Mehr Mietwohnungen gewünscht

Auch das Thema Wohnraum bewegt die Menschen im Westen. OB Kuhn sagte, dass es zu wenig kleine Wohnungen für junge und alte Menschen und zu wenig bezahlbaren Wohnraum für junge Familien gibt. „Sie können es Wohnungsmangel oder Wohnungsnot nennen“, sagte Kuhn. Wichtig sei jedoch, dass zum urbanen Wohnen eine gute soziale Durchmischung gehöre. „Ich werbe deshalb dafür, nicht die Nase hochzuziehen, wenn Leute sozialwohnungsberechtigt sind.“ Er warb für das Stuttgarter Innenentwicklungsmodell, das vorsieht, dass bei jedem Neubau 20 Prozent geförderter Wohnungsbau entsteht.

„Achten sie darauf, dass nicht nur Eigentumswohnungen gebaut werden, die keiner bezahlen kann“, sagte ein Bürger. Ein weiteres Wohnprojekt könnte hinter dem Markt am Vogelsang realisiert werden, in weniger als drei Jahren wie Baubürgermeister Hahn auf Anfrage eines Bürgers sagte.
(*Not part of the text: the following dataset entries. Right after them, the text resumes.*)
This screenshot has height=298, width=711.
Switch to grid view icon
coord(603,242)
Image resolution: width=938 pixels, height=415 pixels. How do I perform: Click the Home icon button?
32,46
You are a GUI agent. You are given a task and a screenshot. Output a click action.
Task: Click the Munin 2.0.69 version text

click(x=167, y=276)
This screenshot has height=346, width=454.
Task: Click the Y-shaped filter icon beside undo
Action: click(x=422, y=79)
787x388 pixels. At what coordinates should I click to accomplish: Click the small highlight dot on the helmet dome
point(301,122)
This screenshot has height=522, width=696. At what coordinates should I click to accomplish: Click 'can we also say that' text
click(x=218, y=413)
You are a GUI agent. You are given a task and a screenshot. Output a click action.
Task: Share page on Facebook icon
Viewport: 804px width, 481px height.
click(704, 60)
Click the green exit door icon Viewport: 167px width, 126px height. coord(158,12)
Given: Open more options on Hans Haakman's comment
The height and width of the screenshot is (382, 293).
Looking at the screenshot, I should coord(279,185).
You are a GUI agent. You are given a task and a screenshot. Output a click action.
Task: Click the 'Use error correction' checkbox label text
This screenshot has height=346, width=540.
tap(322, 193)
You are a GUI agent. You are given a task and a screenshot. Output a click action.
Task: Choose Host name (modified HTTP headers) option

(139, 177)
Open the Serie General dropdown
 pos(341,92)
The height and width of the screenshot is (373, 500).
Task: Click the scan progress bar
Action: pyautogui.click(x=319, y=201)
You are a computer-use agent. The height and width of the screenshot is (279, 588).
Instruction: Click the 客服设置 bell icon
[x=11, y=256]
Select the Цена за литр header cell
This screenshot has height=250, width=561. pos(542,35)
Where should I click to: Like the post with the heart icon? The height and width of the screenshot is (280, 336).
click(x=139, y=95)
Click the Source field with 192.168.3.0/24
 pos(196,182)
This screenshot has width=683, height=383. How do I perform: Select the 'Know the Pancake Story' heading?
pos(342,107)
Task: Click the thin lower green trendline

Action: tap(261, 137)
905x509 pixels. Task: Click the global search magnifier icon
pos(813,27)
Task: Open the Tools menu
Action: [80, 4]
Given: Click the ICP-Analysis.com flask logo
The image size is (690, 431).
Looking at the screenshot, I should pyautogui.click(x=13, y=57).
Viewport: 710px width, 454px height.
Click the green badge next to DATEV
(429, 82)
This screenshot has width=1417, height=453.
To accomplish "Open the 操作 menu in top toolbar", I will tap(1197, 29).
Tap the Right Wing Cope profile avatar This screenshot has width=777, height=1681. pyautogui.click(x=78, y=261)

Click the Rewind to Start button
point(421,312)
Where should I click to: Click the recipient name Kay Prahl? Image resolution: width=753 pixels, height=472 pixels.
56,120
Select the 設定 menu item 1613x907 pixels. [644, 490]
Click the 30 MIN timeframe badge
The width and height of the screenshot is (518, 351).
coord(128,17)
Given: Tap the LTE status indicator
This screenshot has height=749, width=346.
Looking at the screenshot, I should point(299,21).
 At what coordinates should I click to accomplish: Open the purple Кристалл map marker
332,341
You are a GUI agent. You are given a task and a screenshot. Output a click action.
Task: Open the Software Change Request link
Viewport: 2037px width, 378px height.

Mehr Dialog mit den Bürgern – wünschen die Bewohner

Eines wurde in der Versammlung deutlich; die Bürger möchten beteiligt werden. Der Wunsch, einbezogen zu werden, klang in jeder zweiten Wortmeldung durch. „Ich würde mir mehr Dialog mit den Bürgern wünschen“, sagt beispielsweise Ina Ludwig, die von der Innenhofbebauung an der Lindenspürstraße betroffen war. Auch Rüdiger Arendt von der Projektgruppe Olgäle 2012 lobte zwar die gute Zusammenarbeit mit der Verwaltung, bat aber darum, die Bürgerinitiative auch darüber zu informieren, wie genau die Durchmischung der Wohneinheiten auf dem Olgäle-Areal sein werde. „Es scheint da einen Kampf hinter den Kulissen zu geben“, sagte Arendt, „Wir wollen nicht vor vollendete Tatsachen gestellt werden.“ Sein Rat an den OB war dementsprechend deutlich: „Bringen Sie ihre Bürgermeister auf Linie.“ Dies sei, so Kuhn, nicht sein Führungsstil. Er gab aber Arendt Recht, dass die Wünsche nach bezahlbarem Wohnraum einerseits und hoher Grundstückserlöse nicht vereinbar sei. Wenn man mit den Preisen runtergehe, darauf wies Kuhn hin, „dann ist aber auch weniger Geld im Haushalt“.